# Least improved - SD 2007 Boys Teams - So Far... (as of 1/20/20)



## Kante (Jan 21, 2020)

Here's the least improved SD 2007 teams so far this year...

Usually, families and coaches will have some intuitive sense of how things are trending but it's hard to be concrete. The goal of this (long) post is to provide some objective data for evaluating DA team performance/development so far this season.

Will leave it to the clubs, coaches and families to interpret on whether or not the improvements or declines were due to development over time (i.e. good or bad coaching) or other reasons such as adding new players, a key player was injured for a bit etc. While it may not be reasonable or desirable to expect wins, it does seem reasonable to expect progress and improvement over time.

The short version on the methodology for comparing teams is that the same algo being used to predict match results can also be used to track team progress relative to their peer group over time.

*Least Improved #1: Orange County Surf*
For 2019-20 so far, the u13 OC Surf team is the least improved squad in the SD Group.

To be fair, OC Surf started strong w/ a 4-0 over LAGSD, but took a big step down after that match. So measuring from the LAGSD match, OC Surf's decline over time is about -180% overall but measuring from their second match, the decline is a significant, but not as severe, ~-50%. Still not great though and definitely cause for concern.

Overall it looks like OC Surf was doing reasonably well in their first three matches but then got beat 1-8 by Real Salt Lake, and that started their slide in the wrong direction. Any comments or insight into what happened either posted here or dm would be welcome.

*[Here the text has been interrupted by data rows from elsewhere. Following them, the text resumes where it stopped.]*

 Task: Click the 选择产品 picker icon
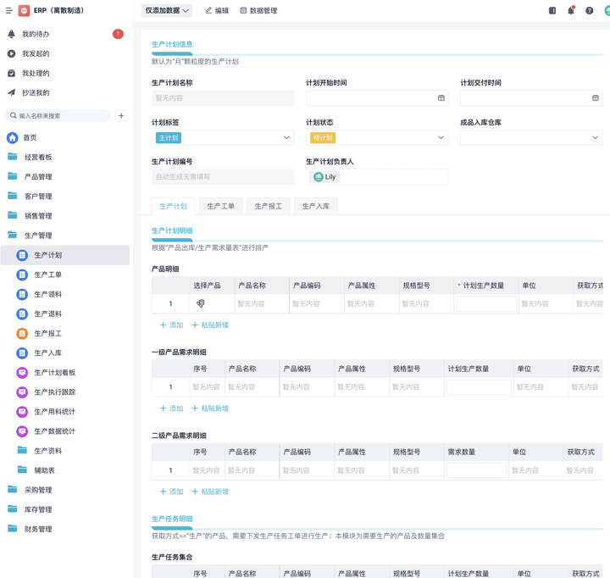[x=201, y=303]
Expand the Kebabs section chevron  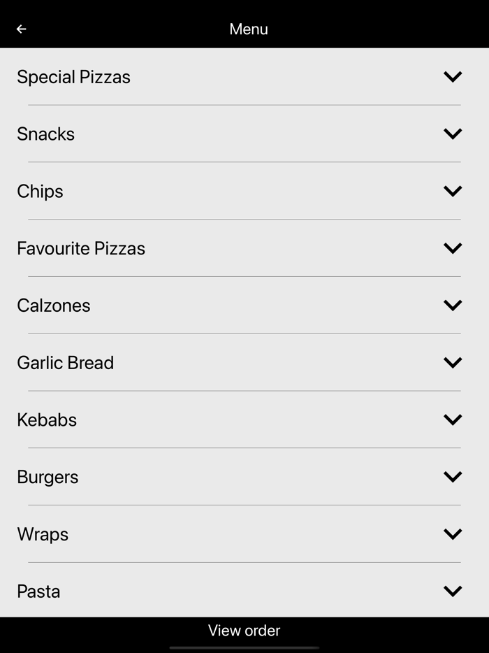click(x=452, y=419)
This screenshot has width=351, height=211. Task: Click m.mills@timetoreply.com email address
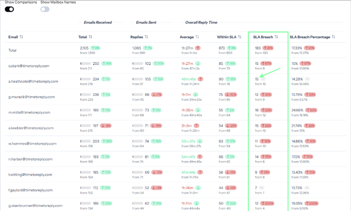click(x=29, y=113)
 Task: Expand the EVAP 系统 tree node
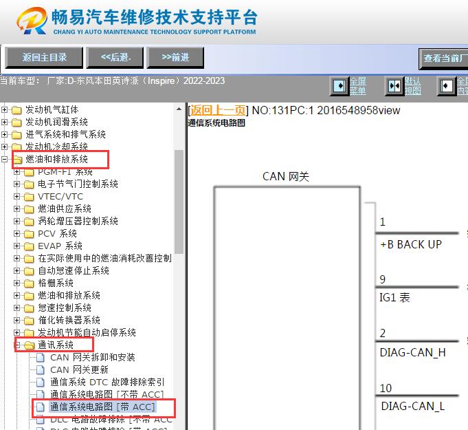click(17, 246)
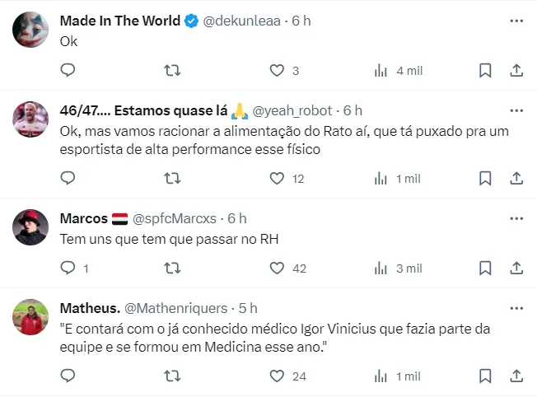Open Made In The World profile name
This screenshot has width=537, height=397.
[x=120, y=21]
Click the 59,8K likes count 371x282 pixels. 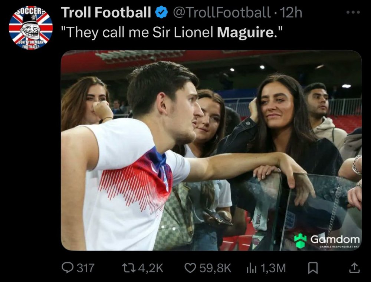click(215, 268)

Offensively, OC Surf, after scoring four on LAGSD in that first match, OC Surf took a big step down but did then show moderate improvement over time. Defensively, however, it's been a very consistent trend in the wrong direction with OC Surf now almost 100% worse defensively now than they were at the beginning of the season.

Here's OC Surf's Goal Differential % over time chart:



Here's OC Surf's goals scored as % of opponent's average goals allowed over time chart:



Here's OC Surf's goals allowed as % of opponent's average goals scored over time chart:



*Least Improved #2: San Diego Soccer Club*
SDSC started out with a very strong 4-2 win over SD Surf but then went on a slide for the next four matches, bottoming out with a 3-4 loss to Arsenal. 

After that point, SDSC got back on track with fairly consistent and strong improvement since. But, because they haven't yet returned to where they were in that first game, that's enough to make SDSC the second least improved team in San Diego overall so far this year.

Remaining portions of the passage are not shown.